また「投資型」か「非投資型」か、あるいはそのなかの「購入型」か「金融型」かによっても細かい仕組みは異なります。

そのためプロジェクト発案者は支援者が資金提供しやすい、あるいはリターンできる見込みによってクラウドファンディングの種類を設定することがポイントです。

プロジェクト発案者が仕組みを理解せずにクラウドファンディングしてしまうと、リターンが必要な場合は後々支援者とトラブルにもなりかねません。

支援者からしたらある意味で慈善行為に近いものなので、支援者の信頼や思いを無駄にしないようにも、仕組みは正しく理解しましょう。

クラウドファンディングの注意点

クラウドファンディングは誰もが簡単にできる反面、お金も絡むことなので注意点も押さえることが重要です。ここでは4つの注意点についてお伝えいたします。

①資金が集まるとは限らない

金融機関から受ける資金調達は、審査が厳しいものの通れば確実に実行されます。一方でクラウドファンディングは金融機関ほどの審査は厳しくないものの、目標額に達するとは限りません。

そのため全ての資金をまかなうというよりも、一部を集める感覚で時間的余裕を持って取り組むと良いでしょう。

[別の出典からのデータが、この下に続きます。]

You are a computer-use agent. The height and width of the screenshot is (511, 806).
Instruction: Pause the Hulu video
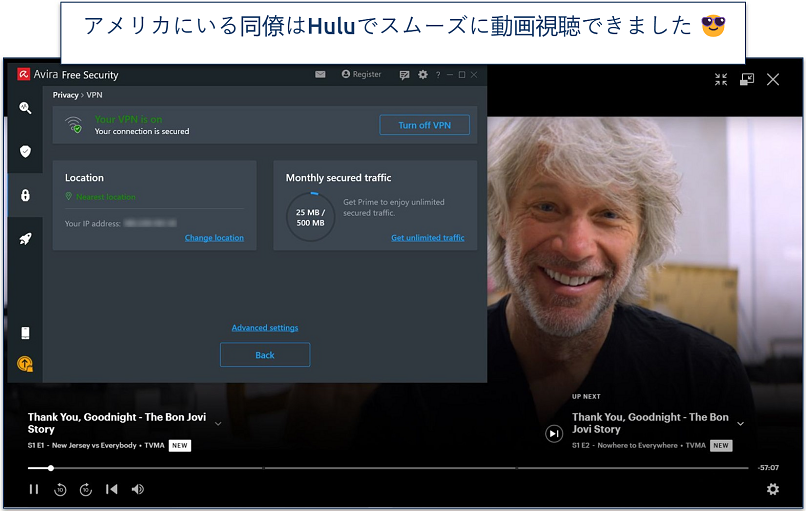[34, 489]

②資金が集まってもプロジェクトが頓挫する可能性がある

目標資金が集まっても、何らかの理由で発案者のプロジェクトが途中で頓挫する可能性もあります。止むを得ない理由だとしても、支援者からしたらそれをよく思わない方もいるでしょう。

社会的信用を失うことにもなりかねないため、必ずプロジェクトを達成させる強い意志を持って臨みましょう。

③事業内容やアイデアが不特定多数に公開される

不特定多数の人に事業内容やアイデアを公開するため、最悪のケースでは盗用されるリスクも考えられます。

また一度プロジェクトを公開すると原則、削除できない場合が多いのです。そのため特許を出して対策したりするなど、十分考えてから公開するようにしましょう。

④炎上や批判のリスク

不特定多数に公開されるということは、見知らぬ第三者から攻撃を受ける可能性もあります。そして一度炎上してしまうとなかなか収拾が付かなくなってしまうかもしれません。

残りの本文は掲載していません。